In the beginning (1962) there was the famous “Think Small” ad, created by DDB for Volkswagen USA:
The current campaign is intended to make an explicit connection to “Think Small.” When the campaign launched in Europe, in February 2010, the company issued an official statement that quoted Luca de Meo, head of VW’s passenger-car division:
The new advertising campaign builds a bridge from the past to the future. It takes up the thread of the “Think small” campaign that accompanied the triumphant international success of the Beetle as the people’s car in the 1960s. “The ‘Think small’ slogan symbolizes the Volkswagen brand’s achievement in democratizing mobility the world over. The challenge of the future lies in achieving efficient and sustainable mobility for everyone. Volkswagen intends to lead the way. This is expressed by the campaign: ‘Think Small’ has become ‘Think Blue,’” de Meo stated.
Here’s what one of the German ads looked like:
But why “blue” and not “green,” the color more commonly associated with “sustainable ecological action”?
For starters, “blue” directly references BlueMotion, the umbrella name (in Europe, anyway) for “the most fuel-efficient Volkswagen model in its class.” (That doesn’t necessarily mean hybrids or plug-in electrics; the Polo Blue Motion has a diesel engine.) Origin, the UK branding agency that came up with BlueMotion, explained the name thus:
“Blue” is the Volkswagen colour and represents elements such as air and water whilst “Motion” embodies future, forward-looking mobility.
In 2010, BlueMotion VWs won the World Green Car of the Year award. Yes, Blue won Green.
“Blue” has been on the eco-lingo horizon for a few years. In “The Greening of Business Names,” a column I wrote for Visual Thesaurus in 2009, I reported on a rise in “blue” names such as Blue Frontier Campaign, an ocean-protection organization. The New England Aquarium’s tagline is “Protecting the Blue Planet” (thanks for that tip, Erin Brenner).

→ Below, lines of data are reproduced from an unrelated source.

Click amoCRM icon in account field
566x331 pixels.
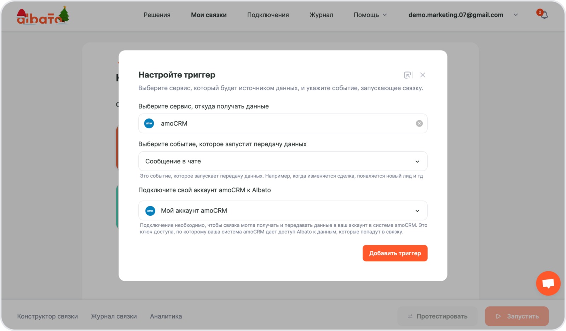point(150,211)
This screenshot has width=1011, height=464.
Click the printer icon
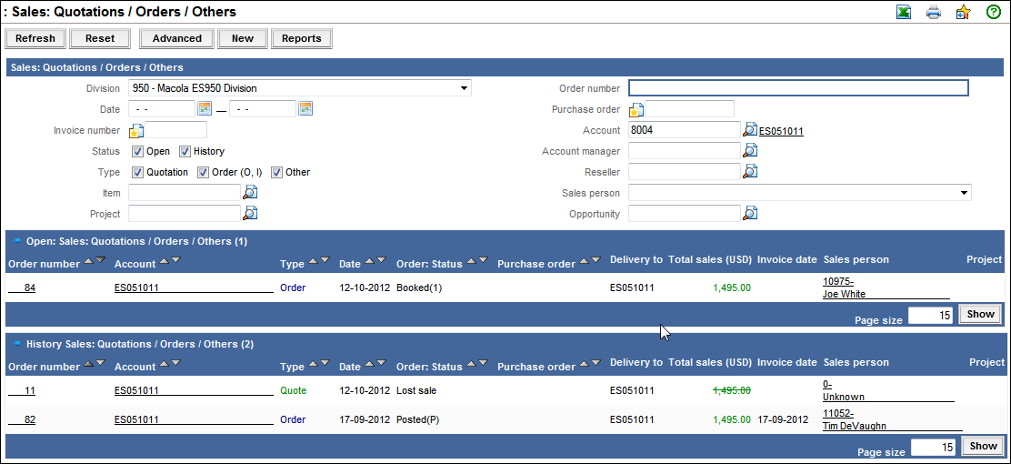click(933, 13)
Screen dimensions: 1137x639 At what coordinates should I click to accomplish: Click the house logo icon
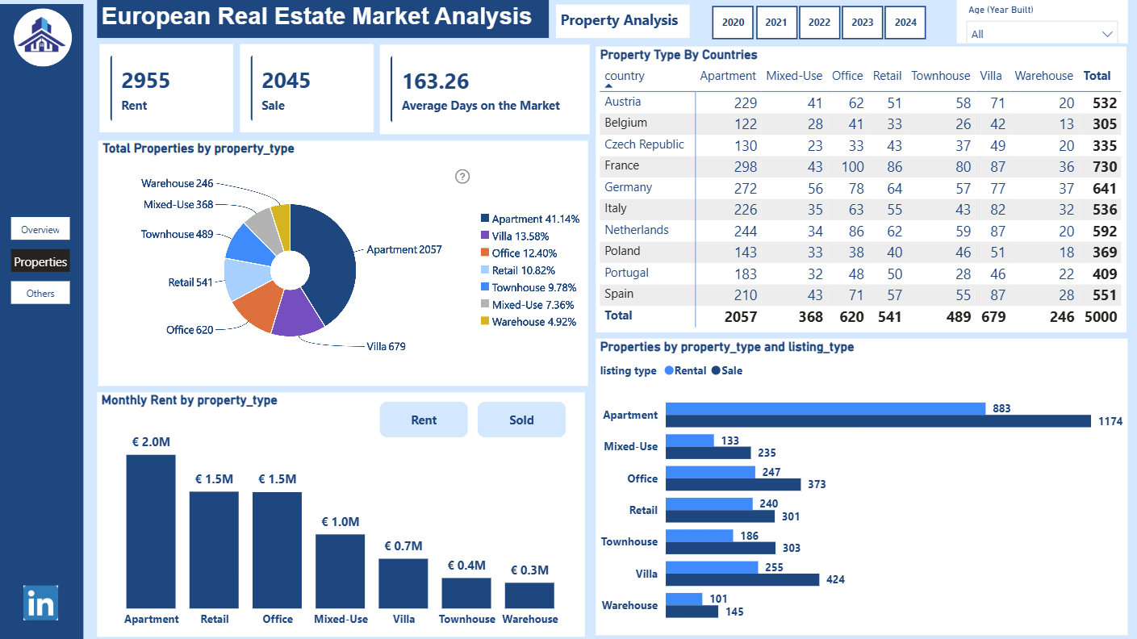coord(43,38)
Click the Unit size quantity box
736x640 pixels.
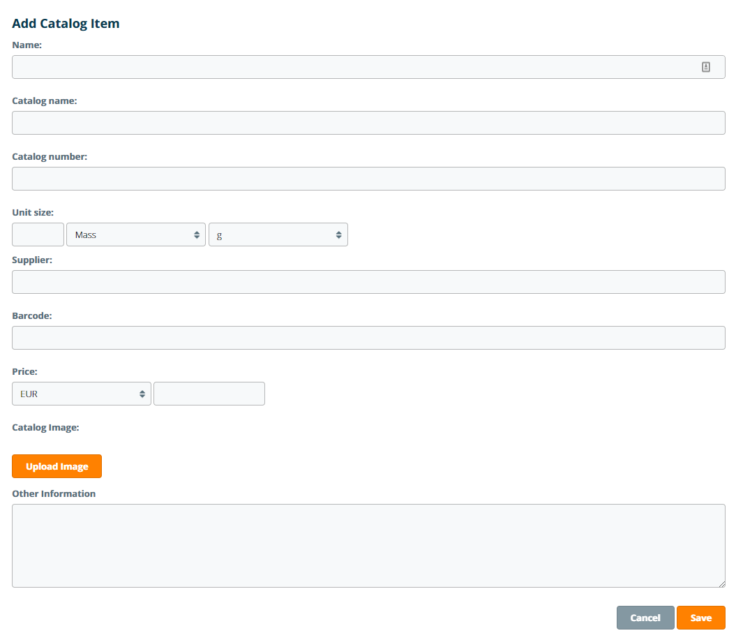click(38, 235)
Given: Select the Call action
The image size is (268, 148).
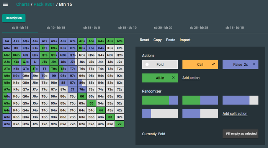Looking at the screenshot, I should click(x=200, y=64).
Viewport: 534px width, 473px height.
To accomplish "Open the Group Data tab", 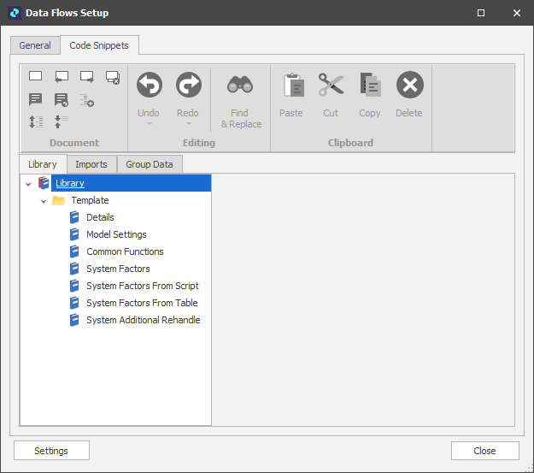I will pyautogui.click(x=150, y=164).
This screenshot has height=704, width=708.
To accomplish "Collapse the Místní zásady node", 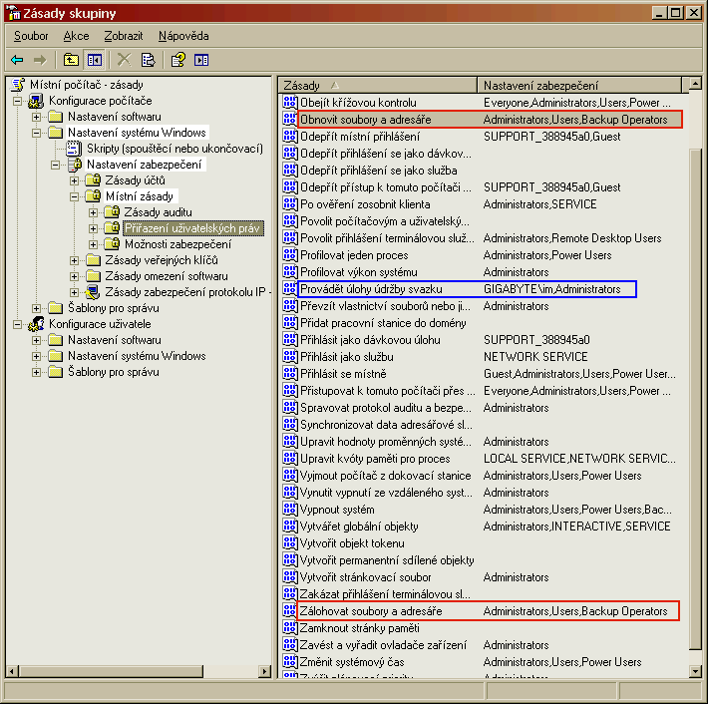I will [x=75, y=196].
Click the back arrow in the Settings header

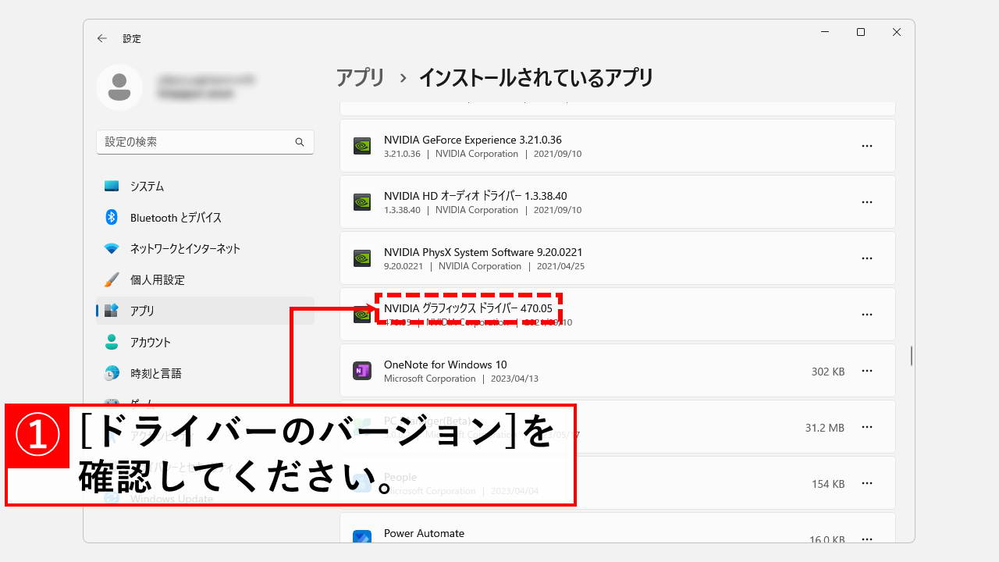click(102, 38)
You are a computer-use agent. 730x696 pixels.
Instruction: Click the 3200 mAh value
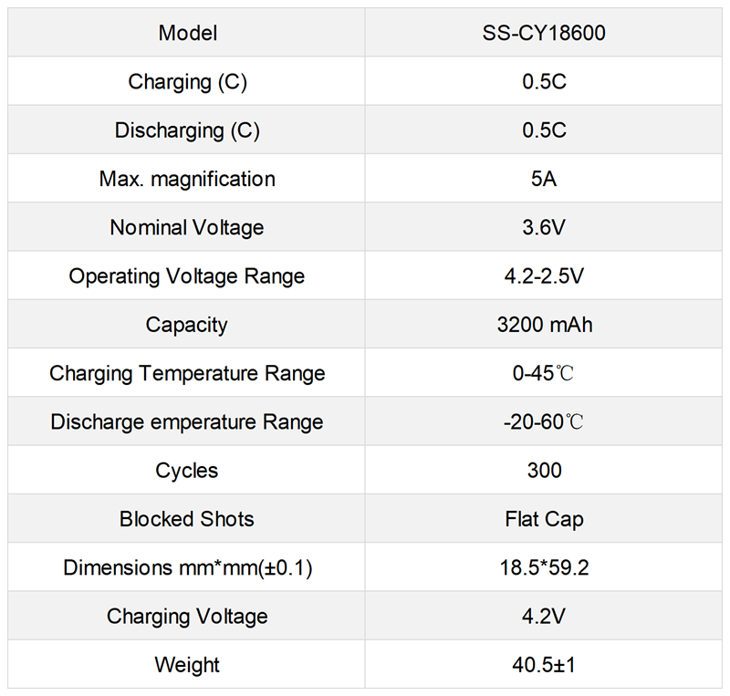pyautogui.click(x=544, y=325)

I heard another echo in VW’s “blue”—and in its “think,” too. The original “Think” slogan belonged to IBM; Thomas J. Watson bestowed it on the company in 1914, and it’s been memorialized (and mocked) ever since. IBM’s nickname is Big Blue—possibly because of the color of its logo, possibly because early IBM mainframes were blue. So “Think Blue” could as easily have been IBM’s ad campaign as VW’s.
And to add yet another layer of meaning—or confusion—to the mix, a couple of months ago Google launched a new online magazine for its UK marketing partners. The magazine’s name? Think Quarterly.
"Think Quarterly" has a sense of massive scope -- much more comprehensive than a penny for your Dimely thoughts.